-- Dataset records --
........
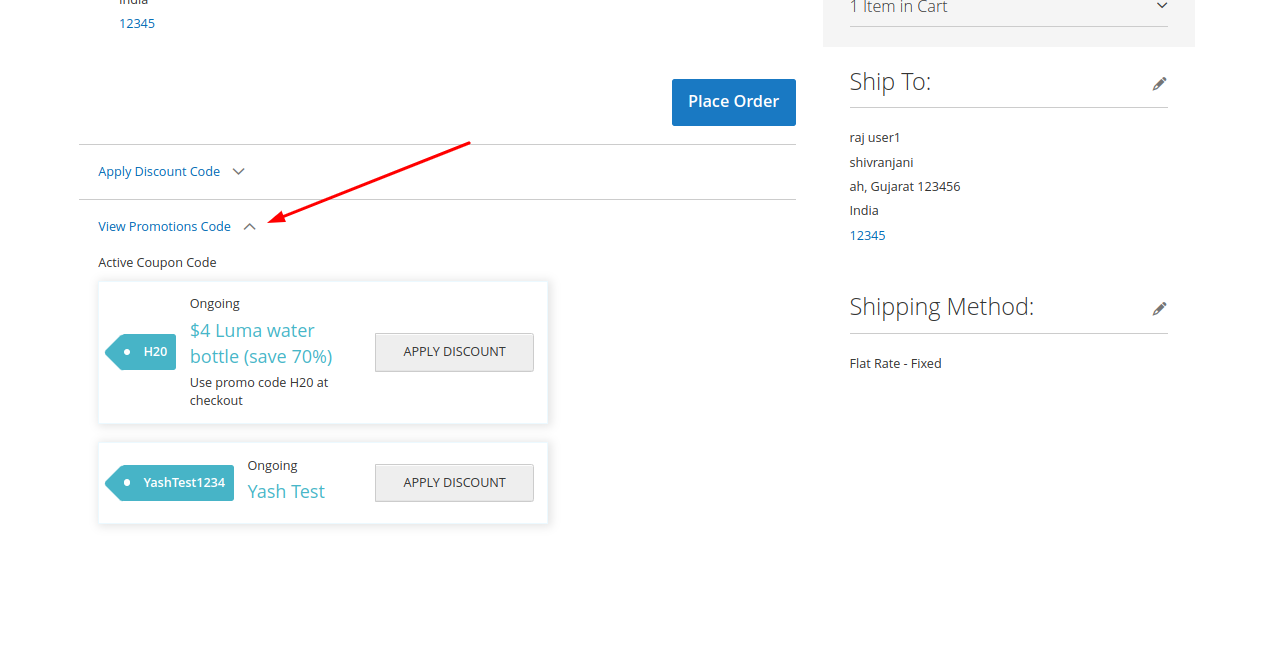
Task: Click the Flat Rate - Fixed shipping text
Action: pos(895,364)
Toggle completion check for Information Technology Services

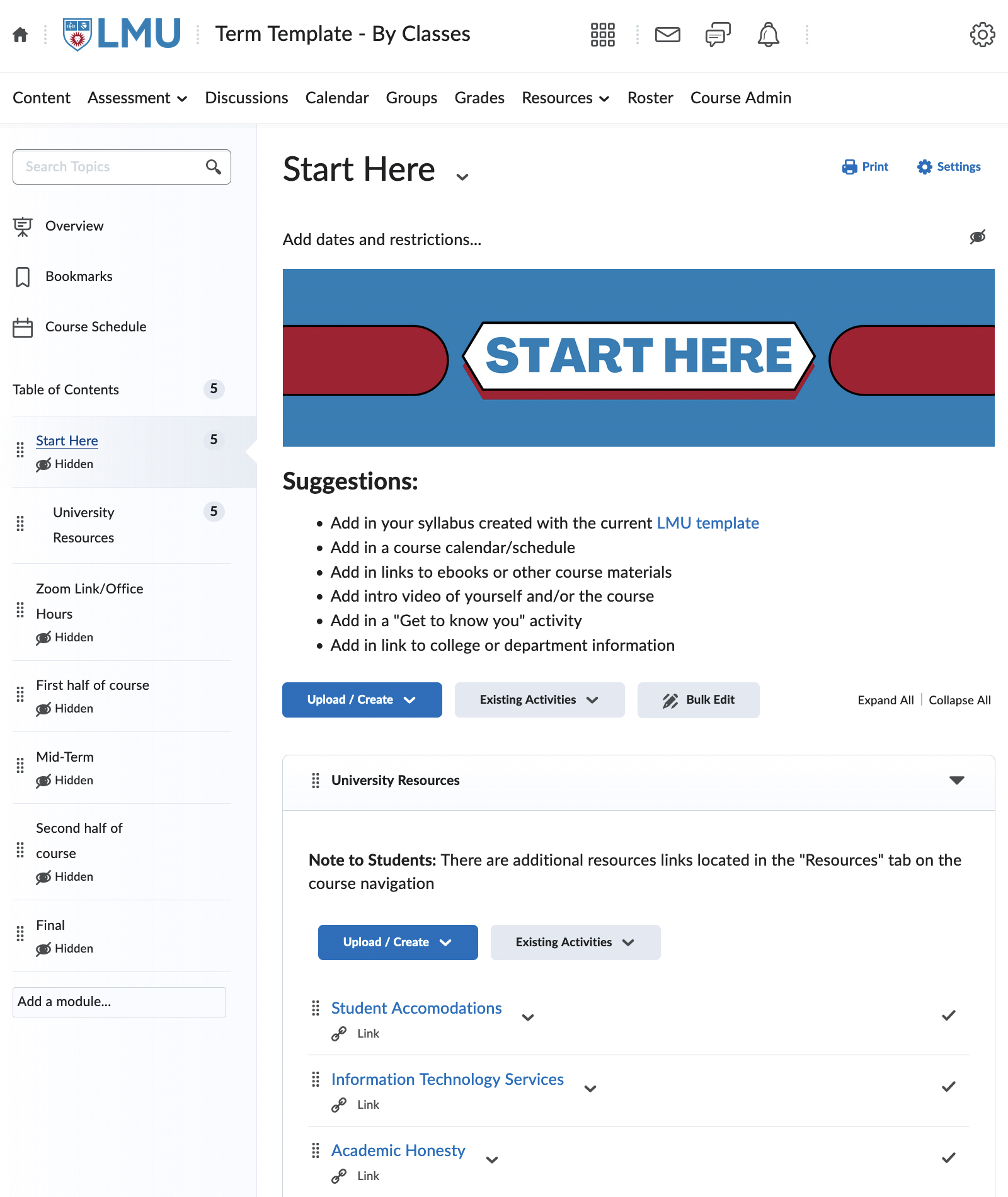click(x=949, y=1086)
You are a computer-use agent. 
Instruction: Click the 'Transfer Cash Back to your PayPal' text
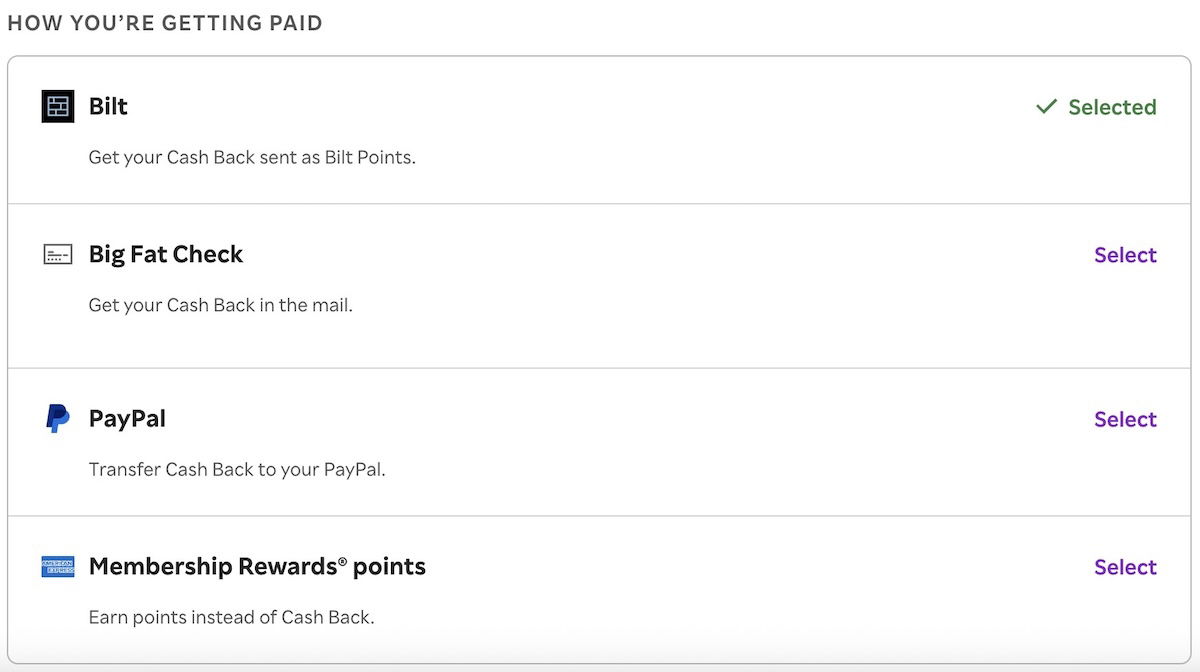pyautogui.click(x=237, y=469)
........
In the records, from the line containing "You are a computer-use agent." through the end of the records, swap "agent" for "assistant" and write that stretch out again with nothing else changed. Leave out the pictures.

-- Written answer --
You are a computer-use assistant. 
Instruction: Click the 'Transfer Cash Back to your PayPal' text
pyautogui.click(x=237, y=469)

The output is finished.